- Active: 1863–1865
- Disbanded: May 5, 1865
- Country: Confederate States
- Branch: Army
- Type: Cavalry
- Size: Brigade
- Battles: American Civil War Battle of Vincent’s Cross Roads; Meridian campaign; Battle of Rocky Face Ridge; Battle of New Hope Church; Battle of Marietta; Battle of Peachtree Creek; Battle of Atlanta; Battle of Lovejoy's Station; Battle of Jonesborough; Battle of Ladiga; Siege of Savannah; Carolinas campaign; ;

Commanders
- Commanding officers: Brig. Gen. Samuel W. Ferguson

= Ferguson's Brigade =

Cavalry brigade of the Confederate States Army

The Ferguson's Brigade, also known as Ferguson's Cavalry Brigade, was a cavalry formation of the Confederate States Army in the Western Theater of the American Civil War commanded by Brigadier-General Samuel W. Ferguson until it was disbanded in May 1865.

== History ==
Organized on August 15, 1863, in Okolona, Mississippi, Ferguson's Brigade first saw action on October 26 at the Battle of Vincent’s Cross Roads. On February 13, 1864, it was at Big Mountain confronting Sherman’s Meridian expedition. Throughout the Atlanta campaign the brigade was part of Jackson's Cavalry Division and fought in the battles of Rocky Face Ridge, New Hope Church, Peachtree Creek, Atlanta, Lovejoy's Station, and Jonesborough.

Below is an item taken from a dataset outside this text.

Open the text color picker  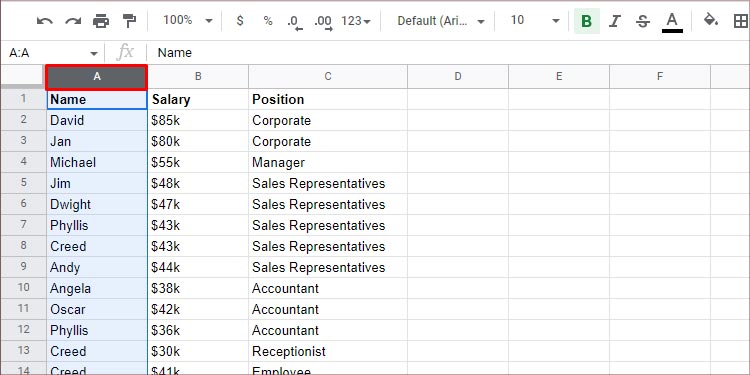pyautogui.click(x=672, y=22)
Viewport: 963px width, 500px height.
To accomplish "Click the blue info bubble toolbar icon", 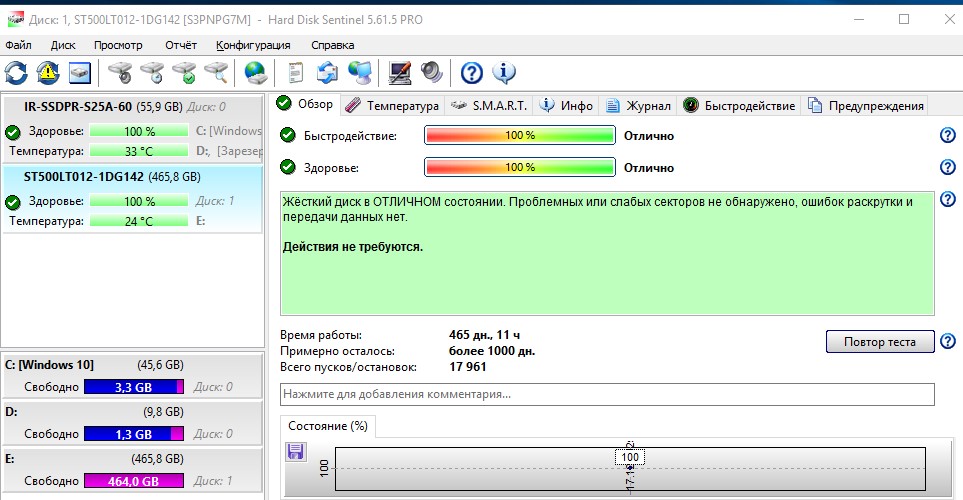I will (503, 72).
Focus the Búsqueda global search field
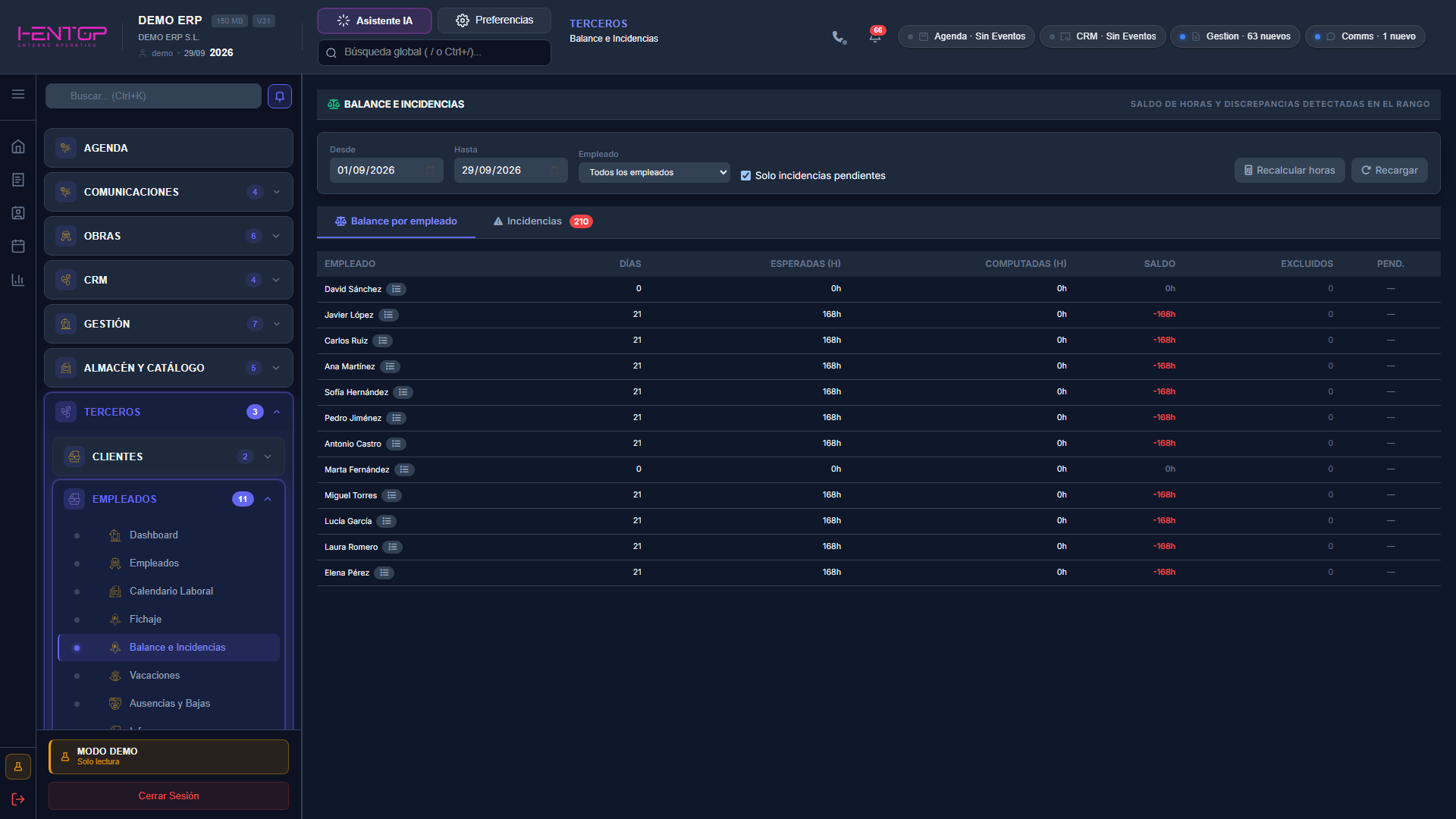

Ferguson's Brigade also participated in the Battle of Ladiga during Hood's ill-fated Tennessee campaign. In November and December it was attached to Iverson’s Division, Wheeler's Cavalry Corps, where the brigade fought during Sherman’s march to Savannah and siege of that city. The brigade participated in the Carolinas campaign and was part of the escort of President Jefferson Davis, the Cabinet, and Treasury until it was disbanded on May 5, 1865, near Washington, Georgia, by order of Secretary of War John C. Breckinridge.